Written by: Sadaf Shahzad
Posted on: June 10, 2020 | | 中文
Near Gaddap Town in Karachi, the town of Manghopir is home to some of the oldest shrines in the city. But perhaps the most notable and mysterious of them all is the Shrine of Manghophir, a small and humbly made shrine next to a sulfuric pool full of crocodiles. The annual Mela (festival) that celebrates the Urs (death anniversary) of Pir Mangho, is not just a spiritual celebration but also a meeting point and time of unabashed celebration for the Sheedi community of Pakistan.

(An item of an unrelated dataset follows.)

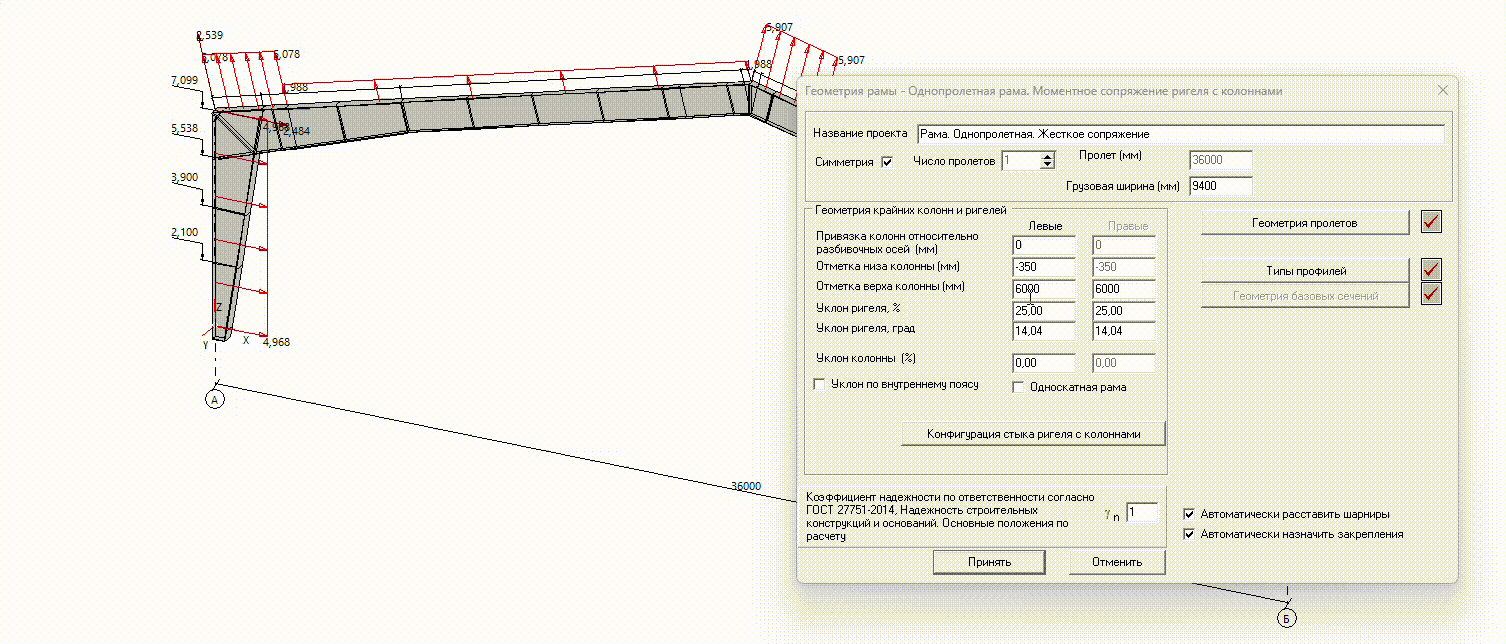
Task: Toggle the Симметрия checkbox
Action: point(886,162)
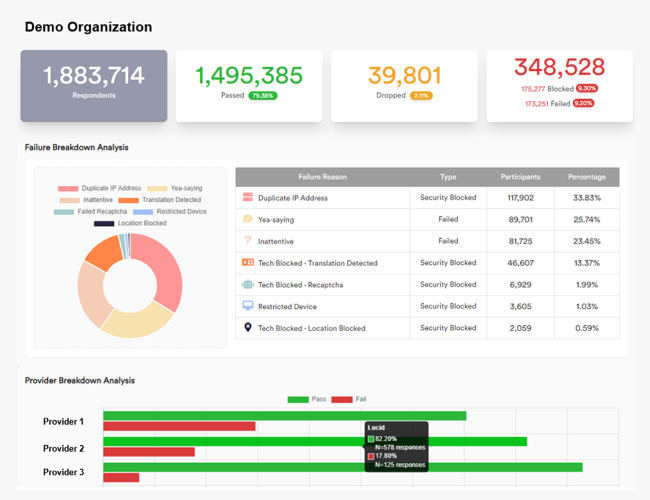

The Sheedis (also called Makrani) are a community of African-origin people who reside in neighborhoods of Karachi, parts of Sindh, and coastal Balochistan. They are a subdivision of ‘Siddi’ people in India, who trace their origins to the continent of Africa. Historical origins of Sheedis in the Subcontinent vary, from slaves to mercenaries, merchants to concubines. The earliest records place them in the Sub-Continent in 712 AD as freed slaves, who arrived with Muhammad Bin Qasim and were soldiers in the wars in the period of Muslim conquest in the Subcontinent (about 8th Century AD – 16th Century AD).
Even the word ‘Sheedi’ is hotly debated amongst historians, as the word has shifted from a rank of great value to a derogatory name meaning ‘hoodlum’. Linguists argue that ‘Sheedi’ and its parent word ‘Siddi’ is derived from the Arabic word ‘Syed (My lord)’, though they are unaware of the historic circumstances that transformed the name into ‘hoodlum’. Although each Sheedi family traces their lineage from different countries of Africa, Sheedis themselves believe that they are descendants of the first Black Companion to the Prophet (PBUH), Hazrat Bilal.
The downfall of the Sheedis came about in the British Era. They had held high positions as admirals, administrators, and noblemen in the Dehli Sultanate before the Invasion of the Mughals, and later as guards for the Nazim of Hyderabad, Deccan. In 1843, the revolutionary Hosh Muhammad Sheedi fought for the Talpurs against the British invasion of Sindh. Hosh Muhammad is very important for Sindhi historians, and his tomb in present-day Hyderabad paid tribute to his struggle against British colonization.
As of 2018, there are over 50,000-250,000 members of the Sheedi community, but they are often relegated to the peripheries with very little chance of upward mobility. Sheedis made headlines in 2018 with the election of Tanzeela Qambrani into the provincial government of Sindh as the first lawmaker from her community. Other notable Sheedis include various boxers, Urdu Poet Noon Meem Danish, cricketer Qasim Umer, as well as singers Younis Jani and Mithu Tahir. Members of the Sheedi community used to speak conversational Swahili, but that has dwindled to a few key phrases spoken during the festival.
Post the formation of the new Pakistani state, a vast majority of Sheedis concentrated in the Lyari-Manghopir neighborhoods of Karachi, where the crocodiles and their Pir Mangho gave them spiritual guidance and a link back to their African ancestors. Not much is known about Pir Mangho, the patron saint of Sheedis, though many myths surround him. One of the most dominant myths is the story of Sakhi Sultan, a Hindu who converted to Islam and became a devotee of Baba Fariduddin Masood Ganj, a revered mystic of the Chisti order.
According to legend, the lice in the saint’s hair became the crocodiles that inhabit the shrine, and they were Pir Mangho’s companions until he passed away. Others suggest that the pond was full of crocodiles before Pir Mangho arrived, and some archaeologists trace their fossils all the way to the Bronze Age (3300-1200 BC). At present, there are over 100 crocodiles at the shrine, including More Sahab, the oldest crocodile who is about 70-100 years old. The crocodiles are largely docile, and dependent on the meat from Shrine devotees. As such, there have been no incidents of the crocodile attacking any devotee, but new visitors are advised caution.
During the festivities, devotees place garlands around the crocodiles’ necks and cover their heads with colorful powder. Beckoning the crocodiles, they dance to the beat of African drums, and sing in a language they no longer understand but feel deeply connected to. The celebration is colorful and joyful, something of a cross between a traditional Sufi dhamal and an African tribal dance to honor ancestors. The high point of the festival is when More Sahab accepts a large slab of meat from the shrine’s gaddi nasheen (caretaker), signaling a peaceful, prosperous, and wealthy year ahead for the community.
In 2017, after a long hiatus, the mela returned to Manghopir in full swing. Previously, the mela had been halted due to heavy militancy and terrorism in the area. With improved security conditions, Sheedis could gather together to celebrate their community and their past without shame or hesitation.
We should celebrate the Sheedi community as a part of our culture, and honor their traditions by helping them record their histories. Moreover, it is important to provide them with opportunities to improve their lives and bring them into the mainstream of Pakistani society.